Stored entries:
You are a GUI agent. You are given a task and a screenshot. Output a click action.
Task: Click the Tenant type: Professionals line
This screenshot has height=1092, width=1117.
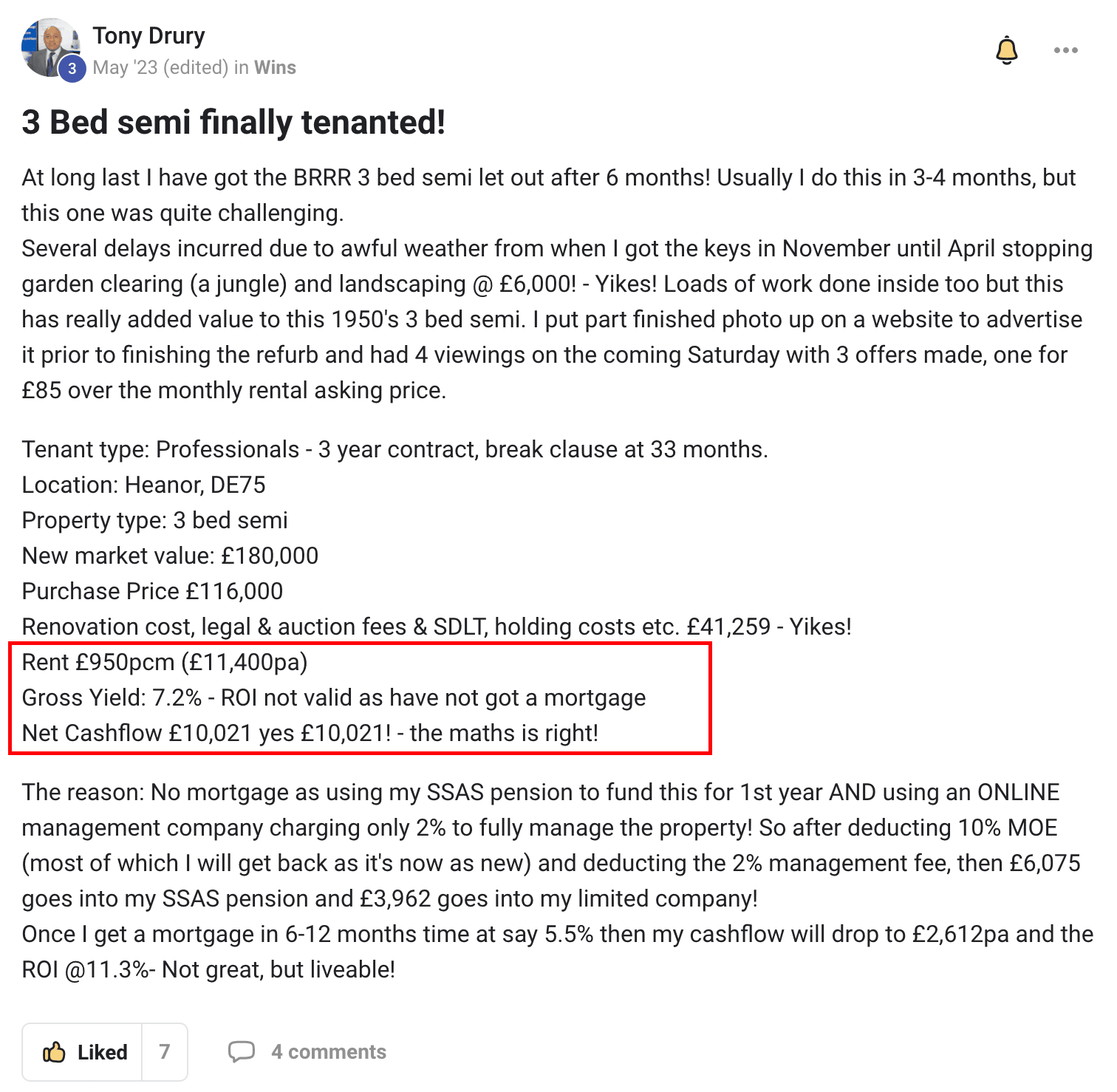(395, 449)
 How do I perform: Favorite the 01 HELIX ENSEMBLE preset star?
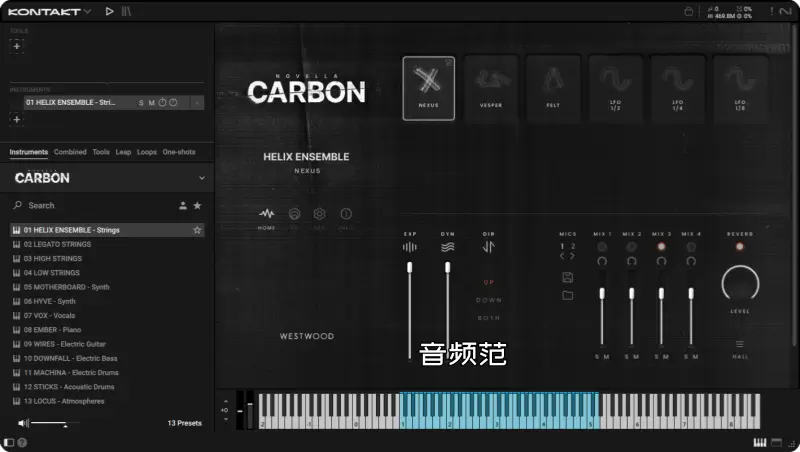(197, 230)
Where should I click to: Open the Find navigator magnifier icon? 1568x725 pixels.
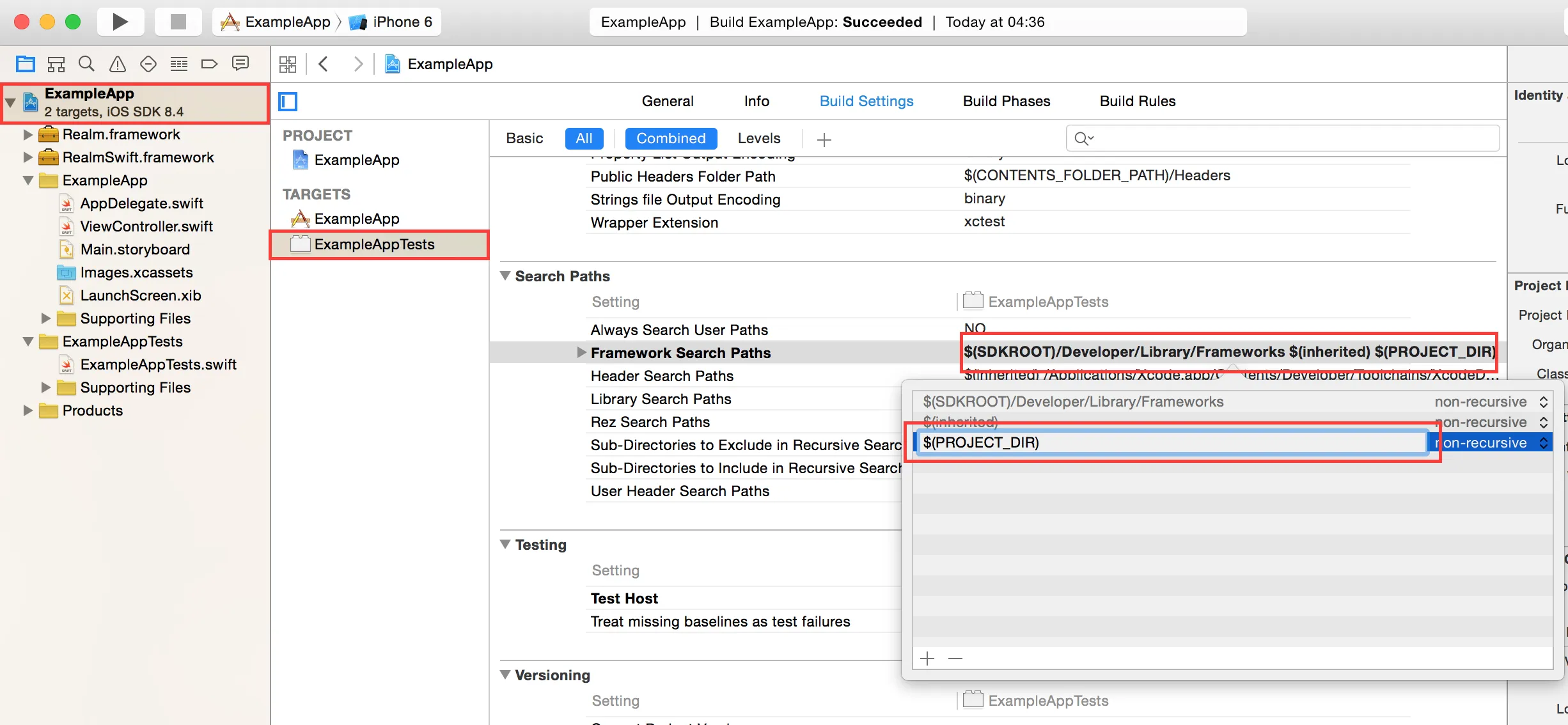point(86,64)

SET PROBLEM: Rewrite everything from the line containing "How do I perform: Favorite" down to the last of the lines, changing "magnifier" to "magnifying glass" and keeping the rest unchanged. Leave the pictures out.

THE RESPONSE:
 How do I perform: Favorite the 01 HELIX ENSEMBLE preset star?
(197, 230)
Where should I click to: Open the Find navigator magnifying glass icon? 1568x725 pixels.
point(86,64)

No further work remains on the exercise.